§ **ВЫБРАННЫЙ ОТРЫВОК**
__________

Москва Испания Колыма. Из жизни радиста и зэка - Лев Хургес 6 стр.


В результате я оказался на радиозаводе "Мосэлектрик" монтажником на ручном конвейере по сборке радиоприемников Б. Ч. 3. Тринадцать паек "мягкой" схемы, четыре винта, два шурупа – вот и вся операция – одна и та же и изо дня в день.

Но память человеческая коротка. И вот давно уже забыты и биржа труда, и работа на московских крышах, когда и мечтать не приходилось о такой благодати, как постоянная (не на шесть месяцев!) работа под крышей, в тепле и с приличным заработком. Конвейер есть конвейер, но для молодого человека, не обремененного семьей, и это чудесная штука.

Отдых – только по вечерам, на коротковолновой любительской радиостанции замоскворецкой секции коротких волн "ЕУ-2-КЦЙ". Здесь подобрался дружный коллектив радиолюбителей-коротковолновиков. Несмотря на примитивное оборудование станции, работа велась большая: ежедневно устанавливались двухсторонние радиосвязи со всеми районами СССР и почти со всеми континентами. Многие операторы этой станции стали впоследствии хорошими радиоспециалистами, а четверо (Л. Долгов, Ю. Ситников, О. Туторский и я) работали связистами в Испании.

За активную работу на коллективной радиостанции мы получали разрешение на установку индивидуального коротковолнового передатчика дома. Мне дали позывной "ЕУ-2-ЛУ". Самодельный передатчик, на одной маломощной лампе, собранный на куске фанеры, был прикреплен к стене над постелью, приемнику (тоже самодельному) с трудом нашлось место на подоконнике, а вот сделанному из куска ножовочного полотна телеграфному ключу места не было, и он просто висел на проводах. Жили мы ввосьмером в одной комнате, разделенной на части мебелью и занавесками.

После 11 ночи, когда уснут домашние, я приступал к работе и, увлекшись интересными радиосеансами, часто не замечал и наступления рассвета. Свет зажигать было нельзя, а вести аппаратный журнал необходимо, так что пришлось научиться писать в темноте. Но еще сложней было с настройкой приемника двумя ручками. В те времена приемники были регенеративными: одной ручкой настраиваешься на частоту передачи, а другой подстраиваешься на порог генерации – максимальную чувствительность приемника. Так как волна корреспондента (такого же радиолюбителя, как я), держится нестабильно, то приходится все время подстраиваться двумя ручками, да еще и вести в темноте запись в журнале. Как ни вертись, а двух рук явно не хватает, а тут еще и помехи (и атмосферные, и городские, и "фединги") – слышимость порой замирала до нуля. Но все это было отличной школой, и недаром считалось: связь всегда будет обеспечена, если работает радиолюбитель-коротковолновик.

__________

§ **ЗАДАНИЯ**
1 - Ответьте по отрывку на вопросы, пометив ответы теми же буквами:
(а) Какой позывной был выдан для домашнего передатчика?
(б) Сколько человек жили в одной комнате?
(в) После которого часа ночи начиналась работа на домашней радиостанции?
2 - Воспроизведите без изменений часть отрывка, которая начинается словами "В результате я" и продолжается до слов "это чудесная штука." включительно.
3 - Переведите на английский язык предложение из отрывка: «Жили мы ввосьмером в одной комнате, разделенной на части мебелью и занавесками».

__________

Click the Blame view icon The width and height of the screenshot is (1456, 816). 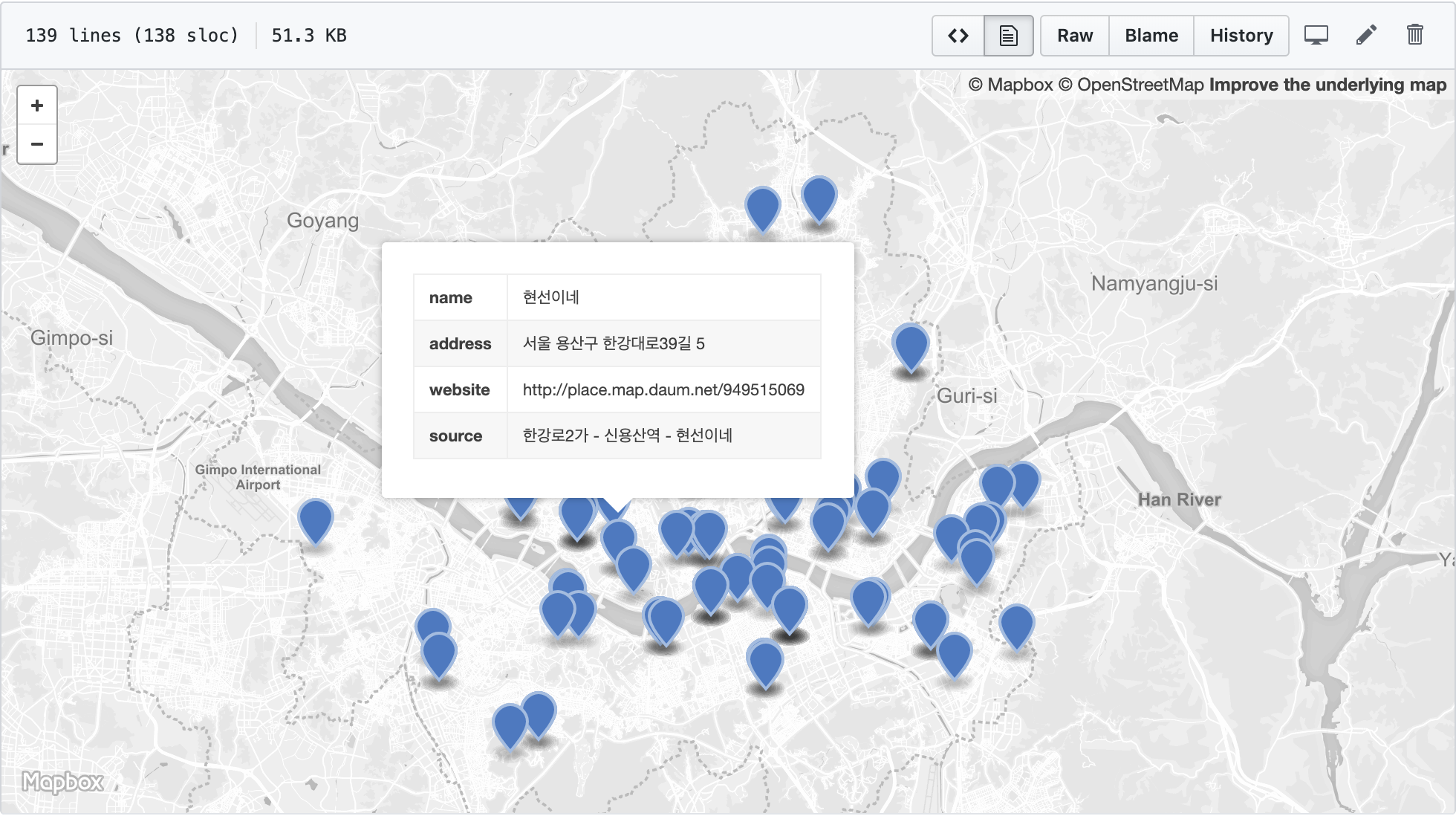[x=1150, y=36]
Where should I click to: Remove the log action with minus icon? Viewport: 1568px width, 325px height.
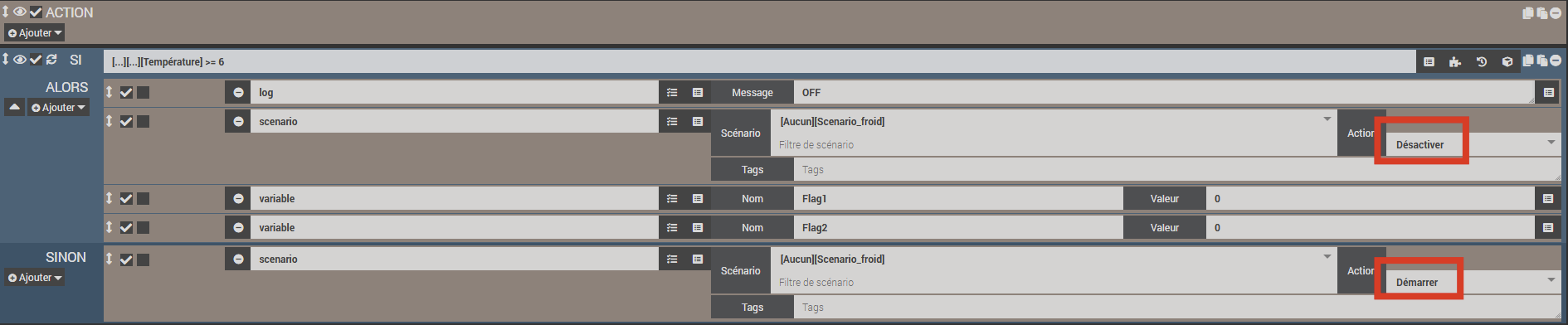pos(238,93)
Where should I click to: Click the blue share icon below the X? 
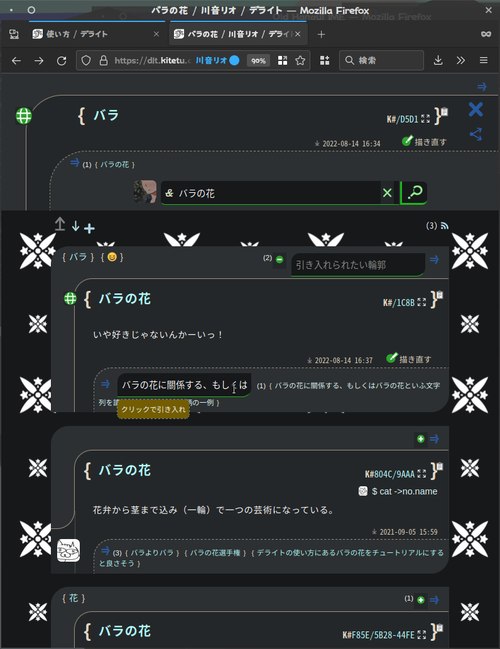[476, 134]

__________

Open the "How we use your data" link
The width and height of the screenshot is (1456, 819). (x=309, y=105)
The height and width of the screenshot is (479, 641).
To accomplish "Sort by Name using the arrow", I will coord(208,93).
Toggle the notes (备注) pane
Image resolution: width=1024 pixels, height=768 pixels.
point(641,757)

__________

§ **ОТВЕТЫ**
1 -
(а) «ЕУ-2-ЛУ».
(б) Восемь человек.
(в) После 11 ночи.

2 -
В результате я оказался на радиозаводе "Мосэлектрик" монтажником на ручном конвейере по сборке радиоприемников Б. Ч. 3. Тринадцать паек "мягкой" схемы, четыре винта, два шурупа – вот и вся операция – одна и та же и изо дня в день.

Но память человеческая коротка. И вот давно уже забыты и биржа труда, и работа на московских крышах, когда и мечтать не приходилось о такой благодати, как постоянная (не на шесть месяцев!) работа под крышей, в тепле и с приличным заработком. Конвейер есть конвейер, но для молодого человека, не обремененного семьей, и это чудесная штука.

3 - Eight of us lived in one room, divided into sections by furniture and curtains.